Montgat, a town 15km up the coast from Barcelona, where quite a number of cats live on the beach in some sort of cat hippy community

Christina:  
I have always harboured notions of being an air hostess. I like the idea of being perfectly made-up, smiling a lot and offering beverages and perfumes to holiday-makers. The only thing holding me back is that I'm absolutely petrified of flying. As I write this, I'm 40,000 feet in the air and my pen keeps slipping out of my sweaty hand.

I'd never set foot on a plane until I was 18 and until that point, I thought flying was a very glamorous mode of transport. These suspicions were only confirmed many years ago when one of my siblings - who had gone with dad to collect mum from Stansted - reported seeing Pat Butcher at the airport. Pat Butcher! Off Eastenders! Off the telly! A place of glamour, indeed.

But it seems the more I fly, the more terrified I become. As I board the plane, I sniff the air for signs of burning engines and I try to get a good look at the pilot and co-pilot. Are they drunk? Have they had enough sleep? Do they look capable of getting us to our destination safely? As the plane taxis towards the runway for take-off, my stomach lurches. Is it too late to get off the plane now? Yes, it's probably too late. Here I must sit for two hours with my entire body tensed like a Christmas cracker waiting to be pulled. Can't we just stay on the ground? The plane has wheels, we can just drive there. Why has no one thought of this before? I'm not sure what we'll do when we get to the English Channel, but we'll sort something out. Have the cabin crew closed the doors properly? What if they haven't closed them properly and we all fall out of the sky? Oh God!
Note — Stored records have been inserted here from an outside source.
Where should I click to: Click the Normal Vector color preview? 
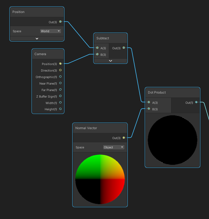(100, 179)
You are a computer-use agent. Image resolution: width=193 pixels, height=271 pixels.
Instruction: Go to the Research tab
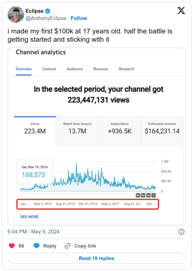coord(126,69)
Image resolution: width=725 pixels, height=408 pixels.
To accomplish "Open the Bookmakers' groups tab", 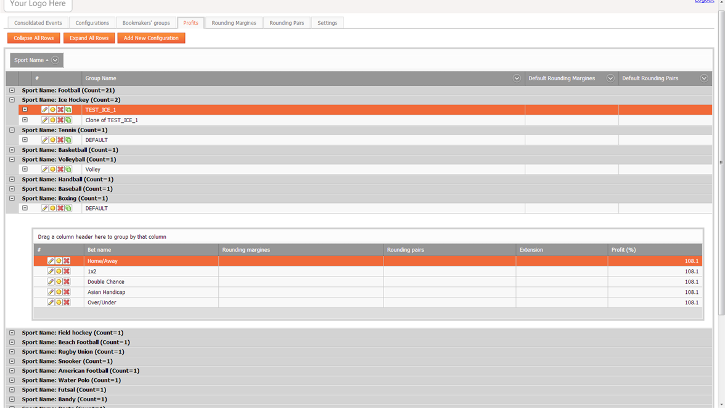I will (146, 23).
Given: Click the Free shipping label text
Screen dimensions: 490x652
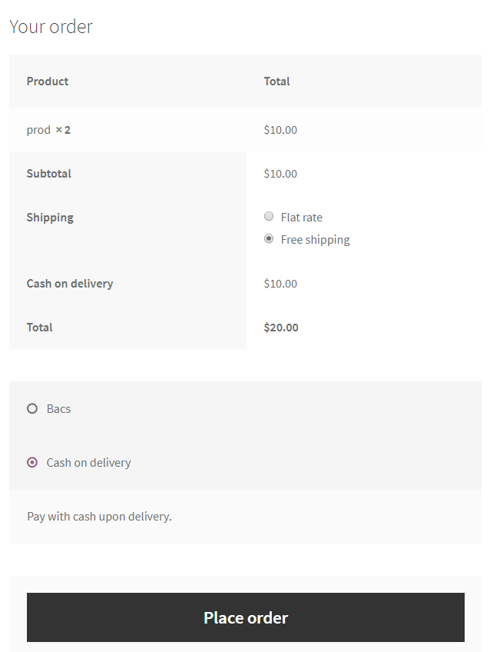Looking at the screenshot, I should (315, 240).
It's because of this reasoning that Will drove us to Barcelona. We pretend that it's because we wanted the adventure of driving through France, but we both know the real reason: flying reduces both of us to a pale-faced, jibbering mess.
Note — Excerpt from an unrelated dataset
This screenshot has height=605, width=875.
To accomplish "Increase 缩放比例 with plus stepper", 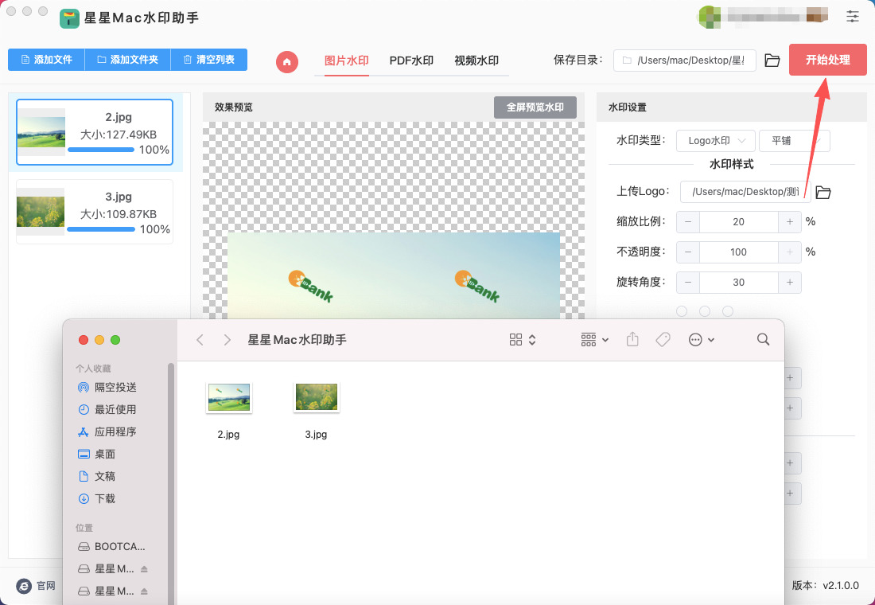I will (789, 222).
Anyway, I have to stop writing now. The plane has jolted slightly and we're probably all doomed. I'd rather be anywhere other than here right now. Even if Pat Butcher was sitting next to me.   
 

1 comment:

  1. You only know your true inner prejudices when it comes to the crunch. About to take off on an Easyjet flight, a female voice came over the speaker: "Good afternoon. My name is Catherine and I'll be your pilot today."
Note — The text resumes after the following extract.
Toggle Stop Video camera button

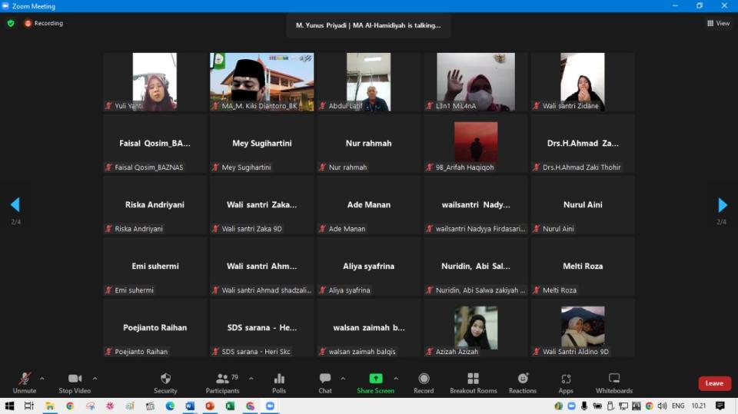pos(75,383)
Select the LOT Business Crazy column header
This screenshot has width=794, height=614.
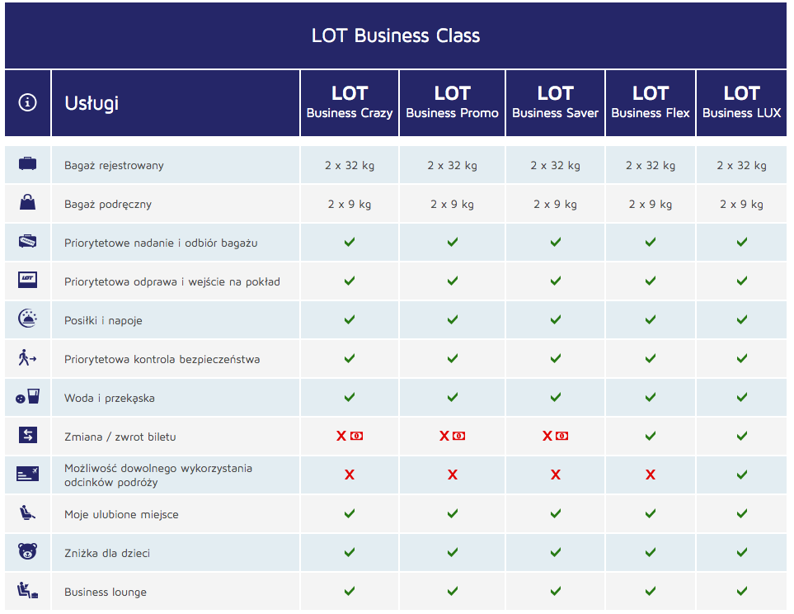pyautogui.click(x=350, y=103)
    I almost crapped myself. The strange thing was that all the cabin crew were men. I wanted to say to one of them, in a grizzly cockney accent, "All right, John, a laugh's a laugh but the jokes over. Now go and change clothes with the skirt mucking about up front."

    What if she was distracted by a pretty cloud or the colour of the sky was the right shade for a dress she wanted? That is, after all, why they call it a cock pit.

    The fact that the flight went without incident, and was actually an extremely smooth take off and landing, doesn't seem to have dented my irrational aero-misogyny.